Your First Step-by-Step Machine Learning Project

Published Jan 23, 2017

I’ve been learning machine learning for a few months now, and the hardest part isn’t the math — it’s knowing where to start. Most tutorials assume you already know what you’re doing. This post is for people like me who just want a simple, working example they can run and modify.

Here’s a step-by-step walkthrough using the classic Iris dataset. All you need is Anaconda and a Jupyter notebook.

Setup

  1. Download and install Anaconda
  2. Launch Jupyter Notebook
  3. Copy the code below into cells and run them

Load the libraries

import pandas
from pandas.tools.plotting import scatter_matrix
import matplotlib.pyplot as plt
from sklearn import model_selection
from sklearn.metrics import classification_report
from sklearn.metrics import confusion_matrix
from sklearn.metrics import accuracy_score
from sklearn.linear_model import LogisticRegression
from sklearn.tree import DecisionTreeClassifier
from sklearn.neighbors import KNeighborsClassifier
from sklearn.discriminant_analysis import LinearDiscriminantAnalysis
from sklearn.naive_bayes import GaussianNB
from sklearn.svm import SVC

This gives you everything: pandas for data handling, matplotlib for plotting, and scikit-learn for the actual ML models.

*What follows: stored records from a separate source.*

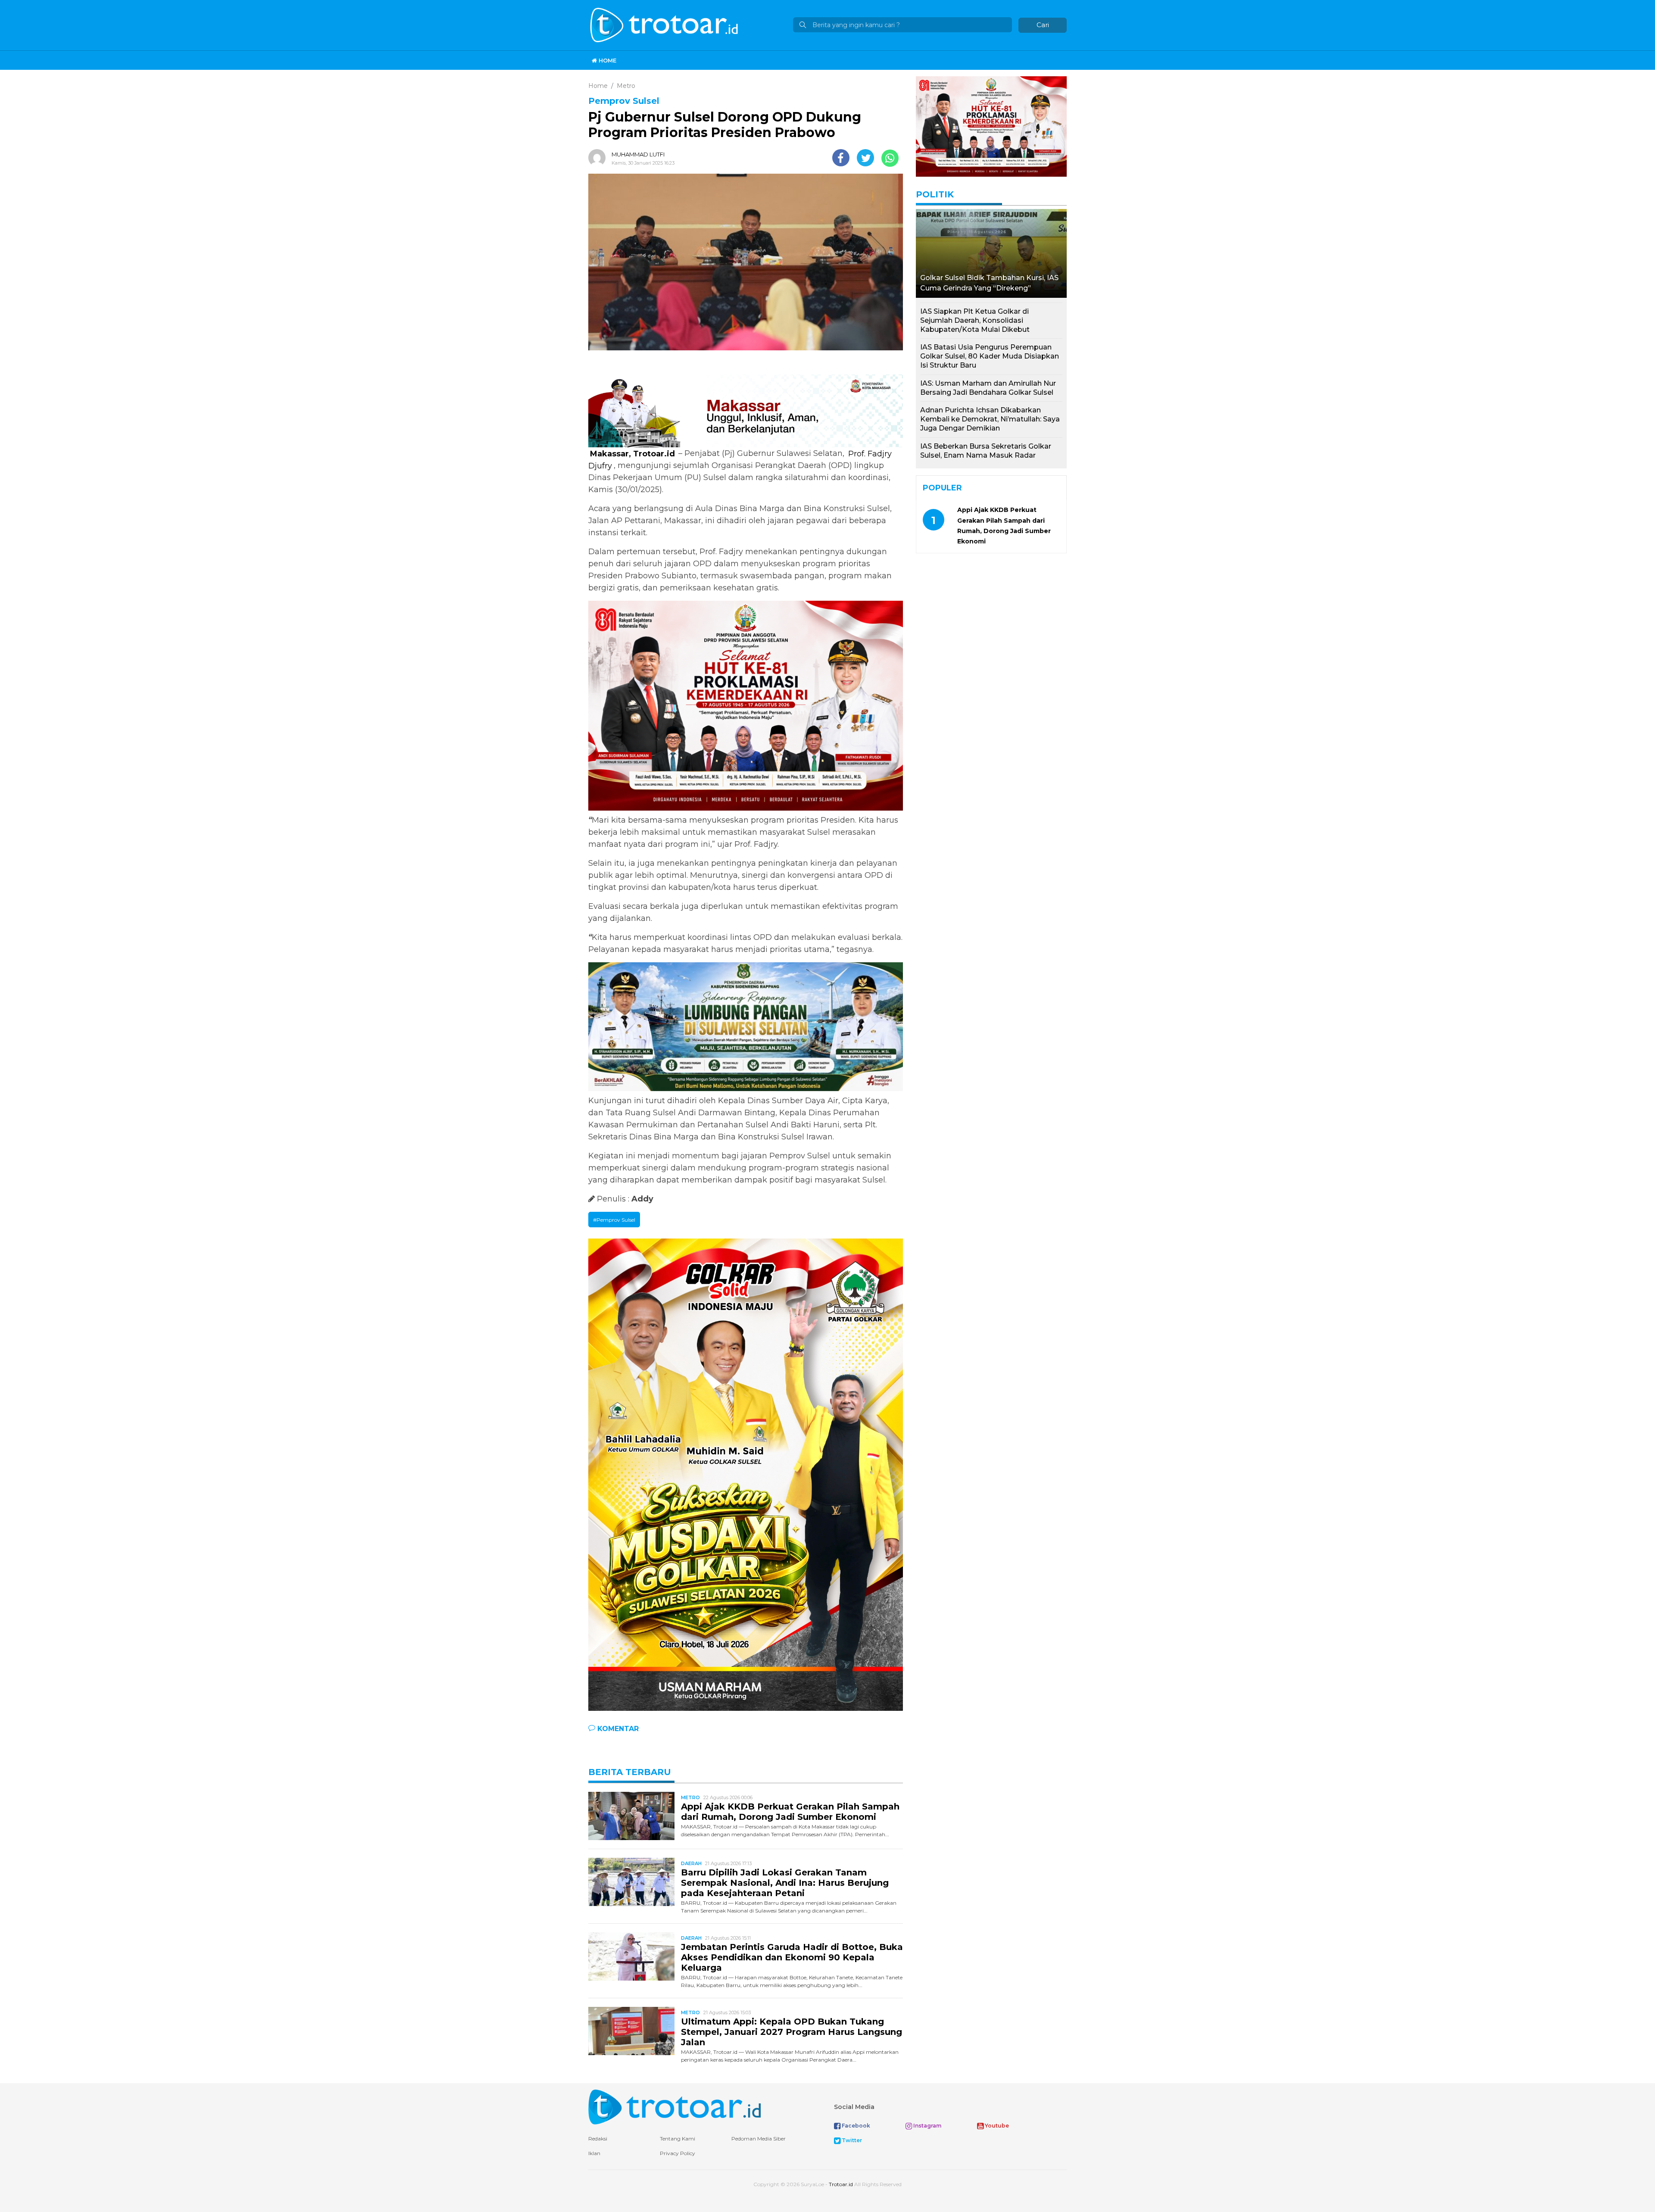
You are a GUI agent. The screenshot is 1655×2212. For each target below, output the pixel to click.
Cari (1043, 25)
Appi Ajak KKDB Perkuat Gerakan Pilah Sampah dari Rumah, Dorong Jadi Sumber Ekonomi (790, 1811)
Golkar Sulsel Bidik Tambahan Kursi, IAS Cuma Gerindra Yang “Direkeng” (989, 283)
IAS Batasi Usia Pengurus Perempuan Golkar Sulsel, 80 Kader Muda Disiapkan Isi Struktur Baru (989, 356)
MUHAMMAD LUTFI (638, 154)
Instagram (926, 2125)
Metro (690, 1797)
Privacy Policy (677, 2153)
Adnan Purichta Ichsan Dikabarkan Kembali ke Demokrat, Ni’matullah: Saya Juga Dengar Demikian (990, 419)
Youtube (996, 2125)
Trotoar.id (841, 2184)
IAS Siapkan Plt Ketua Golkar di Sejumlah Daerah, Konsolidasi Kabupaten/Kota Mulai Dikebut (975, 320)
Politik (935, 194)
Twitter (851, 2140)
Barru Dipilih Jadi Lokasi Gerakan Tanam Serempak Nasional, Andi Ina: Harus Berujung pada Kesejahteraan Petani (785, 1882)
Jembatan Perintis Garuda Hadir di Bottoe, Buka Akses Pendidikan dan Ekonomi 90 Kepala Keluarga (792, 1957)
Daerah (691, 1863)
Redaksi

The beauty of this example is that you’re comparing six different classifiers on the same dataset — logistic regression, decision trees, KNN, LDA, naive Bayes, and SVM — and you can see which one performs best. No theory required. Just run it, see the results, and then start asking why.

That’s how I’m learning: code first, theory second. If something works, I dig into why. If it doesn’t, I dig into why not. The Iris dataset isn’t going to change the world, but it’s a solid foundation to build on.